Early life and education 
He was born on 14 March 1961 in Toba Tek Singh.

He has a degree of Bachelor of Arts from Government College University, Lahore and has a degree of Bachelor of Laws where he received in 2005 from Punjab Law College.

He joined Pakistan Army and graduated from Pakistan Military Academy in 1980. In 2002, he retired from the Pakistan Army as Lieutenant Colonel.

Political career

He was elected to the Provincial Assembly of the Punjab as a candidate of Pakistan Muslim League (N) (PML-N) from Constituency PP-87 (Toba Tek Singh-IV) in 2008 Pakistani general election. He received 46,889 votes and defeated Javed Akram, a candidate of Pakistan Muslim League (Q) (PML-Q).
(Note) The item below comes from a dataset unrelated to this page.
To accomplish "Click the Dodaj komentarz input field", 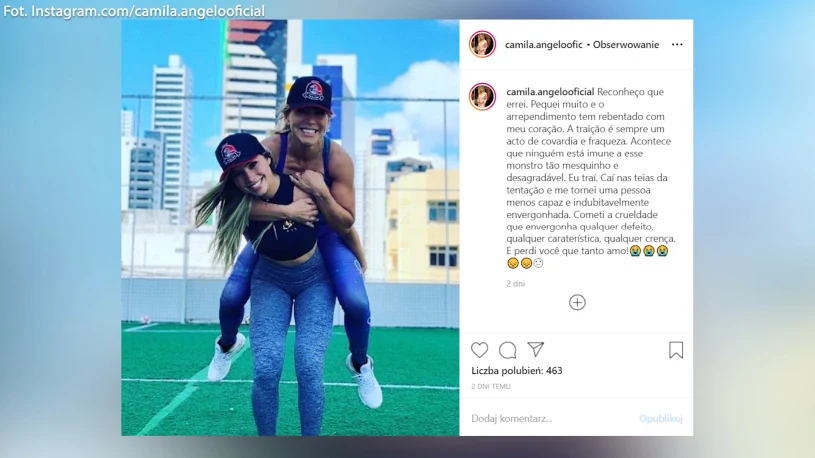I will (x=551, y=418).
He was re-elected to the Provincial Assembly of the Punjab as a candidate of PML-N from Constituency PP-87 (Toba Tek Singh-IV) in 2013 Pakistani general election.  He received 53,582 votes and defeated Sardar Khawar Ahmed Khan Gadhi, a candidate of Pakistan Tehreek-e-Insaf (PTI). In January 2017, he was inducted into the Punjab provincial cabinet of Chief Minister Shehbaz Sharif as Provincial Minister of Punjab for counter terrorism.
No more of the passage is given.